◆ Dataset records
########################################

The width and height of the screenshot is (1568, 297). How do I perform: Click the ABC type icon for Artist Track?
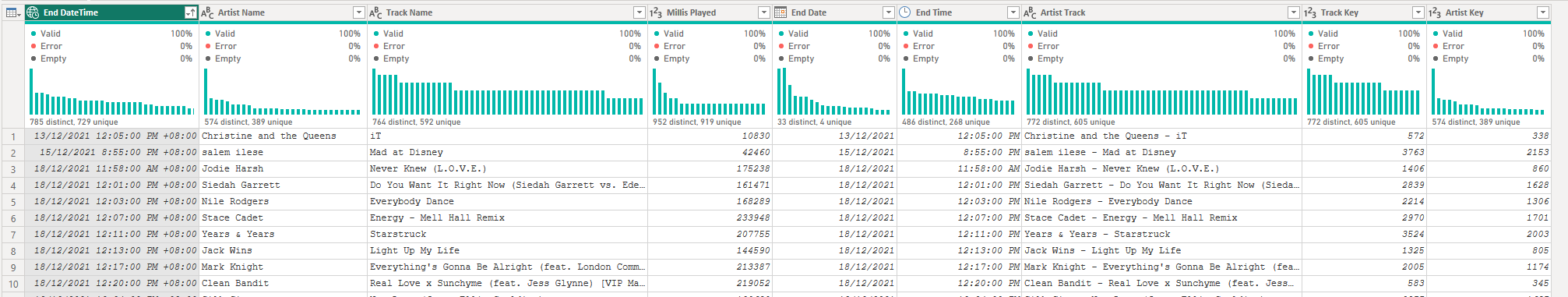(x=1030, y=12)
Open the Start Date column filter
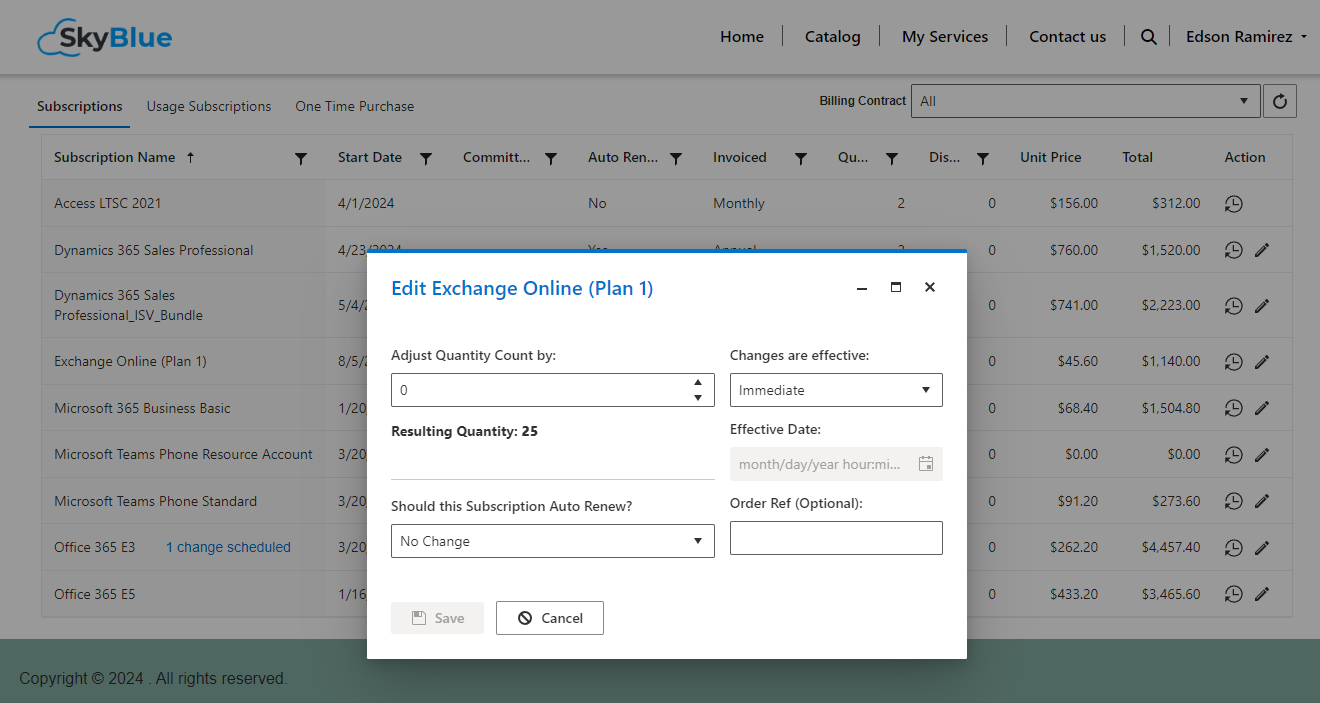The width and height of the screenshot is (1320, 703). 426,158
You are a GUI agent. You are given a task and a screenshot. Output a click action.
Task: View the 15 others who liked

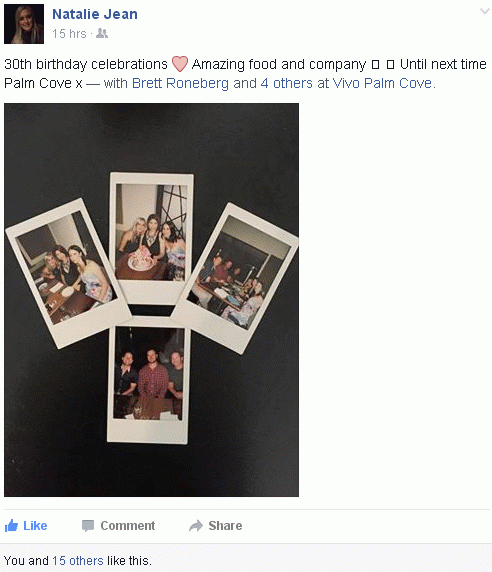(x=78, y=561)
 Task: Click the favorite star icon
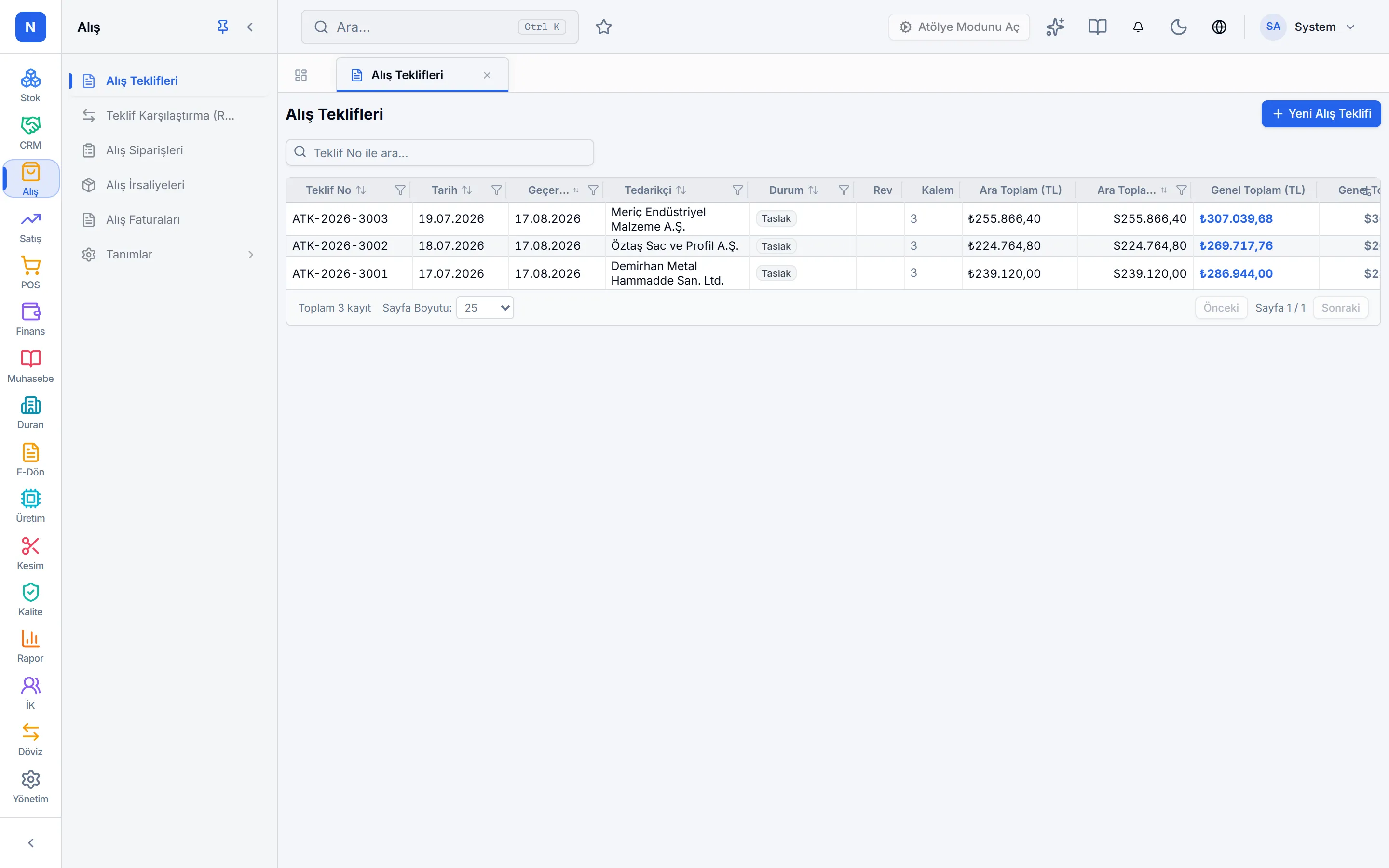(603, 27)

########################################

◆ Task description
Nothing but the lines from the one holding "You are a GUI" through the final line of the records above belongs in the answer, each retyped exactly; omit the pictures.

◆ Exercise result
You are a GUI agent. You are given a task and a screenshot. Output a click action.
Task: View the 15 others who liked

(x=78, y=561)
 Task: Click the favorite star icon
(603, 27)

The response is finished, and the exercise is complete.